Я приходил к нему после работы и уходил, когда на стройке уже стояла ночь. После этого не мог уснуть, все проигрывал мысленно то одно, то другое, а потом еще иногда видел во сне. Однажды он сказал мне, что я неправильно держу мундштук и поэтому много воздуха трачу зря. Губы у меня неудачной формы, я слишком сильно прижимаю их к мундштуку, и воздух уходит через уголки. Это надо исправить. В другой раз — что я слишком сильно давлю на клапаны, пальцы напрягаются, а должны быть свободными, надо касаться клапанов только кончиками. И подушечки пальцев должны быть чувствительными, чтобы я ими даже солнечный луч мог почувствовать. Потому что при игре я должен прикасаться не к клапанам, а к музыке. У тебя руки, как у черепахи, неповоротливые в суставах. Упражняйся. Вот, здесь на концах они должны сгибаться под прямым углом. И когда работаешь, упражняйся. Они ведь такие еще и от работы, электрик не так много двигается.
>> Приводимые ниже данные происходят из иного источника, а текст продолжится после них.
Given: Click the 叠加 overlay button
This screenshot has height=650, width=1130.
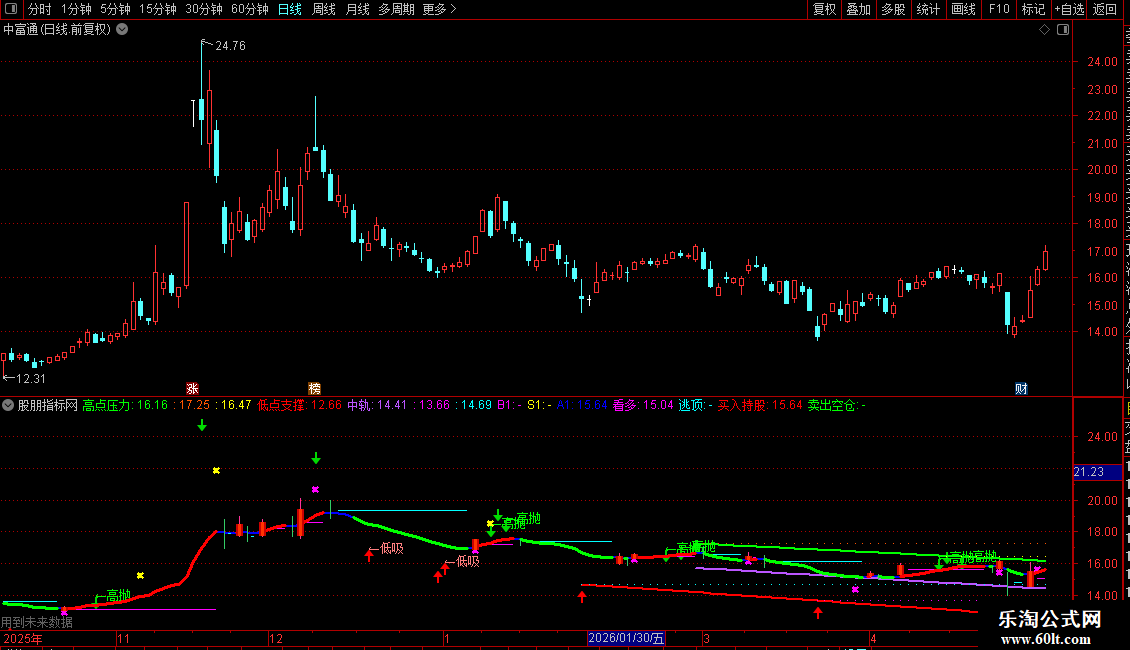Looking at the screenshot, I should (x=858, y=9).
Иногда я начинал сомневаться, в самом ли деле он саксофонист или просто сидит на этом складе и от скуки воображает, что был саксофонистом, как мог бы воображать, что был кем угодно, только не кладовщиком. Может, он даже когда-то учился играть, отсюда инструмент, но все остальное — просто несбывшаяся мечта. А такие люди иногда становятся адом для самих себя и окружающих тоже пытаются в этот ад втянуть.
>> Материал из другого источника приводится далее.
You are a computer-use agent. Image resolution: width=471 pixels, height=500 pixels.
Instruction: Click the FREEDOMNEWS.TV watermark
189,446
Он ни разу не взял в руки саксофон, чтобы показать мне, как надо, если то, как я сыграл, — плохо.

— Я бы тебе показал, но как? — говорил он. — Одной рукой? Я даже квитанции с трудом выписываю. Ты же видел.

Но тогда откуда он знает, что я играю плохо? Плохо, еще раз, повтори. О да, он знал, знал — это я понял лишь годы спустя.

Я ходил к нему месяцев восемь и в конце концов разочаровался. Стал прогуливать, а он день за днем сидел на складе до самого вечера и ждал меня. Почему ты вчера не пришел, почему позавчера не пришел? Четыре дня тебя не было. В последний раз ты был на прошлой неделе, а я все жду.

Я оправдывался, что, мол, авария — все никак не ликвидируем, еще несколько дней на это уйдет. Или что нас задержали на стройке, из-за чего-то там. На той неделе была сдельная работа, план нагоняли. Придумывал причины, а он принимал их словно бы с пониманием:

— Да, на стройке такое случается. Да, случается такое на стройке.

И только через некоторое время спросил:

— Ну как, нагнали план?

— Э-э-э, — промычал я.

— План ты, может, и догонишь, но себя догнать труднее. — В его голосе словно бы прозвучала нотка упрека.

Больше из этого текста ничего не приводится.